Egypt’s options to reverse its slide towards starvation appear limited, to say the least. Tourism, one of Egypt’s biggest earners of foreign currency, fell to almost nothing during the demonstrations last January that deposed Mubarak. While there has been an upturn, tourism still dropped 35 percent in this year’s second business quarter. Another problem is that those tourists who still do travel to Egypt are only visiting certain areas, avoiding places like Luxor and Aswan, due to security concerns. It has also been noted that they are also not as free spending as in pre-Mubarak times.
No solution is also to be found in Egypt’s backward agricultural and education sectors either. An Egyptian wheat field only produces about 18 bushels per acre, while a non-irrigated American field produces almost double. The Egyptian education system is also not one that produces innovative and creative people who could help solve the looming food crisis.
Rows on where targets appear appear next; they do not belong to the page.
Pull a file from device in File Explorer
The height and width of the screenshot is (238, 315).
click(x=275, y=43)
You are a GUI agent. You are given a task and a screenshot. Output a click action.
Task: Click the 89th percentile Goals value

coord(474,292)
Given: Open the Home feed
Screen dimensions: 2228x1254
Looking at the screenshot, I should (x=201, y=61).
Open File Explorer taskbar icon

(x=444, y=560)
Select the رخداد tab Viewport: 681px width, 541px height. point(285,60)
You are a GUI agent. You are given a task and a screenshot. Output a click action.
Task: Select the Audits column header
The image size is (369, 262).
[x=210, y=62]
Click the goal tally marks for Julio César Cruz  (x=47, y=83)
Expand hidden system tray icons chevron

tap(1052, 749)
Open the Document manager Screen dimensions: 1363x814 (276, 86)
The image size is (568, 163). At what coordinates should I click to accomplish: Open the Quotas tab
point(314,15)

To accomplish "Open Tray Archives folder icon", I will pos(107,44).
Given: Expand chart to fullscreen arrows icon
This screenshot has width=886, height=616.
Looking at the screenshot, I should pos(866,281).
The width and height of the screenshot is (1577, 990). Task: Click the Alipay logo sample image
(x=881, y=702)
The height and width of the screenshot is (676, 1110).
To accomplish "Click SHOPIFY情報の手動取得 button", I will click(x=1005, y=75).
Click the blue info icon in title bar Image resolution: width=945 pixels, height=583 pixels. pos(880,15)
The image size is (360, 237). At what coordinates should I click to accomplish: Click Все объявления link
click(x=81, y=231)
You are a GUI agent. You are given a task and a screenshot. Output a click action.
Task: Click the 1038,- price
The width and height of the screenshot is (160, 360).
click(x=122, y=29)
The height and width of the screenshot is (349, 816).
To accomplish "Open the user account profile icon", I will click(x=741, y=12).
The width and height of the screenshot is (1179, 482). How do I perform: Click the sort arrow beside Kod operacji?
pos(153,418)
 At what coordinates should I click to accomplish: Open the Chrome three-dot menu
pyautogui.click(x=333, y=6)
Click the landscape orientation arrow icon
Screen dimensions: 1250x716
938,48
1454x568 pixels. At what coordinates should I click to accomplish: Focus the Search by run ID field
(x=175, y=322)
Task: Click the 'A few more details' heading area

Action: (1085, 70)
One of the Egyptian presidential candidates, Mohamed Elbaradei, indicated as much when he said of the Arab world in general that it is “now a collection of failed states who add nothing to humanity and science,” as “people were taught not to think or act, and were consistently given an inferior education.” And the fact that 91 percent of Egyptian women undergo female genital mutilation, often at the hands of medical doctors, further indicates just how backwards Egyptian culture truly is.
It is thus highly doubtful that Egypt can reverse its appalling record of its treatment of Christians and women and reorient itself toward building the democratic institutions necessary for economic prosperity and cultural advancement that could feed a people. The corruption, the cultural backwardness, the anti-Christian hatred, unemployment, a stagnant economy, a dishonest, inefficient bureaucracy and Muslim religious fanaticism all point in the other direction. The Egyptian army’s killing of 25 Christians last Sunday, for example, cost Egypt substantial stock market losses besides the money from tourists who cancelled their vacations. Significantly, only Egypt’s finance minister resigned over the murderous incident.
Elbaradei also says Egypt will face bankruptcy within months. That deadline may be extended with help from Saudi Arabia and the Gulf states. But even their wealth cannot subsidise 82 million people for a long period of time. As it stands, they already pledged several billion dollars in assistance last July and may not be willing to give much more.
If a collapse does occur in Egypt, southern Europe can expect a massive flight of refugees to cross the Mediterranean in search of food and safety. Israel and the West must also be prepared in such a case to face in Egypt a failed state along the lines of Somalia and Pakistan, in which terrorists will be welcome. In such an anarchic situation, Egyptian Christians would be facing a Rwanda-style bloodbath, which the West should currently be preparing to prevent. In the end, disruption of the food supply will see Egypt plunge into a murderous chaos and become Africa’s latest, largest human tragedy.